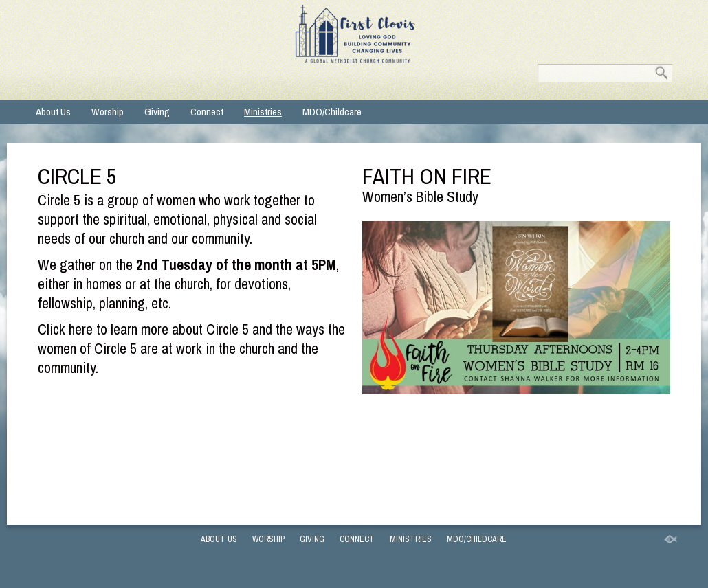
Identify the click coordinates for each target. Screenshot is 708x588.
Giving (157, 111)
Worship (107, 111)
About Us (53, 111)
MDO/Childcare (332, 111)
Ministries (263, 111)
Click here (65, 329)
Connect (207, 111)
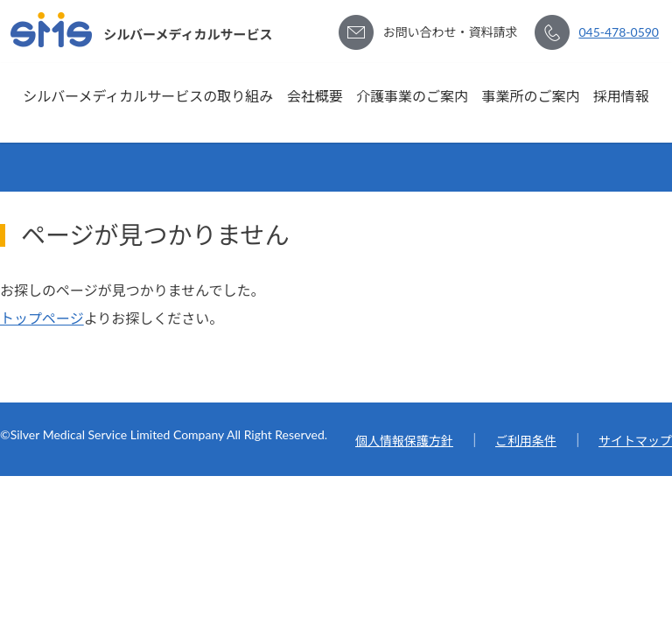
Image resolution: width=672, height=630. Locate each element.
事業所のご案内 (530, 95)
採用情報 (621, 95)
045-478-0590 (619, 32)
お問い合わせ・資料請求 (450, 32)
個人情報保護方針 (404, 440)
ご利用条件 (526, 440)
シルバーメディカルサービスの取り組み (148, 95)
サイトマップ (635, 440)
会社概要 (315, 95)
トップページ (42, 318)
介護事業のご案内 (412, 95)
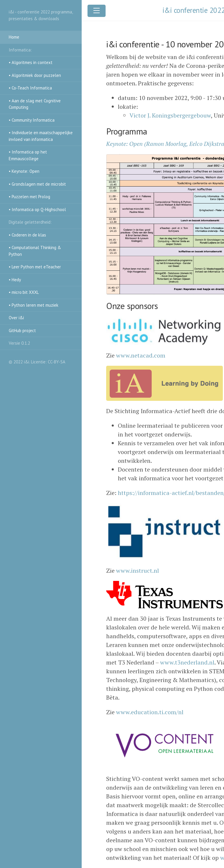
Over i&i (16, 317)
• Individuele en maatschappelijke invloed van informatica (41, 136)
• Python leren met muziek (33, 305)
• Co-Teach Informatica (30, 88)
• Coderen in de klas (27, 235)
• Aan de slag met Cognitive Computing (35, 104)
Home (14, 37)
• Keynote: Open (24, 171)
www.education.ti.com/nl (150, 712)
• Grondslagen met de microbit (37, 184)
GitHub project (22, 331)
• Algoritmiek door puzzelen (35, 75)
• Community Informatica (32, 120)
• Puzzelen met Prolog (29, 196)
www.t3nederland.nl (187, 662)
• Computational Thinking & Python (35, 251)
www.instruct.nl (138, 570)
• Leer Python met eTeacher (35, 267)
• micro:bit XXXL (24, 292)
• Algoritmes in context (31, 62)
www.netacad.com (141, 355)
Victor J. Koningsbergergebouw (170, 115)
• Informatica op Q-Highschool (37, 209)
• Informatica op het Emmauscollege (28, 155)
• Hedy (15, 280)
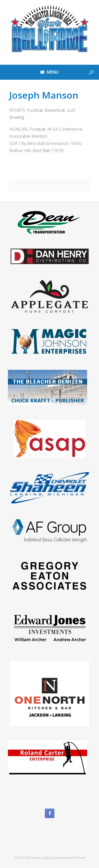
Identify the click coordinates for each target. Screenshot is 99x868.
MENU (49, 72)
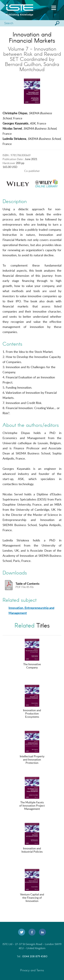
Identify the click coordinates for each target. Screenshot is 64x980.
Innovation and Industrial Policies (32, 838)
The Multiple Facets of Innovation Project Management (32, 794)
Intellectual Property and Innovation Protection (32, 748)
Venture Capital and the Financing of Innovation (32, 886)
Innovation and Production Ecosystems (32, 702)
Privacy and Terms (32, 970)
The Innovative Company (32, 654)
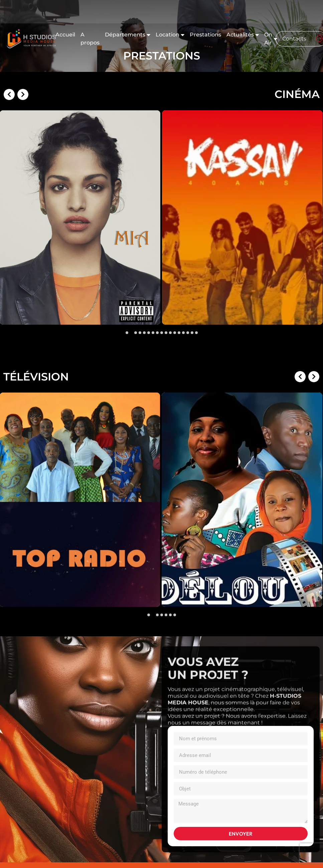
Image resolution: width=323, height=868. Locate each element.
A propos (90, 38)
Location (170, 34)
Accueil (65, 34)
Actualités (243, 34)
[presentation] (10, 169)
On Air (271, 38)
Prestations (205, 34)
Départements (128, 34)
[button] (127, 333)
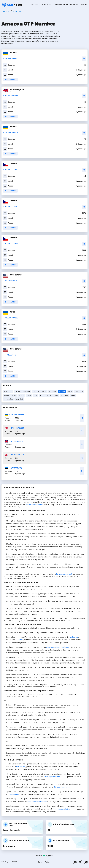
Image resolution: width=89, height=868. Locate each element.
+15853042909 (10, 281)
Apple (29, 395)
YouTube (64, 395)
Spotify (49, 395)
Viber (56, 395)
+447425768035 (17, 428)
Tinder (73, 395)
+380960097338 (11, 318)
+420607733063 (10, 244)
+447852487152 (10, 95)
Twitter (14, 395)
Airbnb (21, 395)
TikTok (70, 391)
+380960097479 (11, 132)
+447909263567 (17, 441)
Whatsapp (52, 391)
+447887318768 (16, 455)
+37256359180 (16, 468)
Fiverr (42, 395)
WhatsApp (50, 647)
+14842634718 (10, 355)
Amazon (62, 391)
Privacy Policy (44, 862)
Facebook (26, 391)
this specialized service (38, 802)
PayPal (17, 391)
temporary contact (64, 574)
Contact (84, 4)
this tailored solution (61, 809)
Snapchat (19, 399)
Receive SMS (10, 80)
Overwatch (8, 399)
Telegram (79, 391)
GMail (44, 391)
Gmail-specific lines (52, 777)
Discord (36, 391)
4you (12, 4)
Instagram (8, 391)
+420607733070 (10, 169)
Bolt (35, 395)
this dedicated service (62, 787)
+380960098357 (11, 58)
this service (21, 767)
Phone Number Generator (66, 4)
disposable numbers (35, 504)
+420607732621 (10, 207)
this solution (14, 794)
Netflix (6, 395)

- - -

**Challenge**:
Duplicate every line of the listing above word for word, omitting the pictures.

**Solution to the problem**:
Identify the click coordinates for each target. Screenshot is 708x588.
Giving (157, 111)
Worship (107, 111)
About Us (53, 111)
MDO/Childcare (332, 111)
Ministries (263, 111)
Click here (65, 329)
Connect (207, 111)
Image resolution: width=672, height=630. Locate each element.
事業所のご案内 (530, 95)
採用情報 (621, 95)
045-478-0590 (619, 32)
お問い合わせ・資料請求 (450, 32)
個人情報保護方針 (404, 440)
ご利用条件 (526, 440)
シルバーメディカルサービスの取り組み (148, 95)
サイトマップ (635, 440)
会社概要 (315, 95)
トップページ (42, 318)
介護事業のご案内 (412, 95)
Over i&i (16, 317)
• Individuele en maatschappelijke invloed van informatica (41, 136)
• Python leren met muziek (33, 305)
• Co-Teach Informatica (30, 88)
• Coderen in de klas (27, 235)
• Aan de slag met Cognitive Computing (35, 104)
Home (14, 37)
• Keynote: Open (24, 171)
www.education.ti.com/nl (150, 712)
• Grondslagen met de microbit (37, 184)
GitHub project (22, 331)
• Algoritmiek door puzzelen (35, 75)
• Community Informatica (32, 120)
• Puzzelen met Prolog (29, 196)
www.t3nederland.nl (187, 662)
• Computational Thinking & Python (35, 251)
www.instruct.nl (138, 570)
• Leer Python met eTeacher (35, 267)
• micro:bit XXXL (24, 292)
• Algoritmes in context (31, 62)
www.netacad.com (141, 355)
Victor J. Koningsbergergebouw (170, 115)
• Informatica op Q-Highschool (37, 209)
• Informatica op het Emmauscollege (28, 155)
• Hedy (15, 280)
Identify the click coordinates for each target. Screenshot is 99x868.
MENU (49, 72)
Identify the click coordinates for each target. Screenshot is 64x980.
Innovation and Industrial Policies (32, 838)
The Multiple Facets of Innovation Project Management (32, 794)
Intellectual Property and Innovation Protection (32, 748)
Venture Capital and the Financing of Innovation (32, 886)
Innovation and Production Ecosystems (32, 702)
Privacy and Terms (32, 970)
The Innovative Company (32, 654)
Image resolution: width=323, height=868. Locate each element.
A propos (90, 38)
Location (170, 34)
Accueil (65, 34)
Actualités (243, 34)
[presentation] (10, 169)
On Air (271, 38)
Prestations (205, 34)
Départements (128, 34)
[button] (127, 333)
Image resolution: width=89, height=868. Locate each element.
+15853042909 (10, 281)
Apple (29, 395)
YouTube (64, 395)
Spotify (49, 395)
Viber (56, 395)
+447425768035 (17, 428)
Tinder (73, 395)
+380960097338 (11, 318)
+420607733063 (10, 244)
+447852487152 (10, 95)
Twitter (14, 395)
Airbnb (21, 395)
TikTok (70, 391)
+380960097479 (11, 132)
+447909263567 (17, 441)
Whatsapp (52, 391)
+447887318768 (16, 455)
+37256359180 (16, 468)
Fiverr (42, 395)
WhatsApp (50, 647)
+14842634718 (10, 355)
Amazon (62, 391)
Privacy Policy (44, 862)
Facebook (26, 391)
this specialized service (38, 802)
PayPal (17, 391)
temporary contact (64, 574)
Contact (84, 4)
this tailored solution (61, 809)
Snapchat (19, 399)
Receive SMS (10, 80)
Overwatch (8, 399)
Telegram (79, 391)
GMail (44, 391)
Gmail-specific lines (52, 777)
Discord (36, 391)
4you (12, 4)
Instagram (8, 391)
+420607733070 (10, 169)
Bolt (35, 395)
this dedicated service (62, 787)
+380960098357 (11, 58)
this service (21, 767)
Phone Number Generator (66, 4)
disposable numbers (35, 504)
+420607732621 (10, 207)
this solution (14, 794)
Netflix (6, 395)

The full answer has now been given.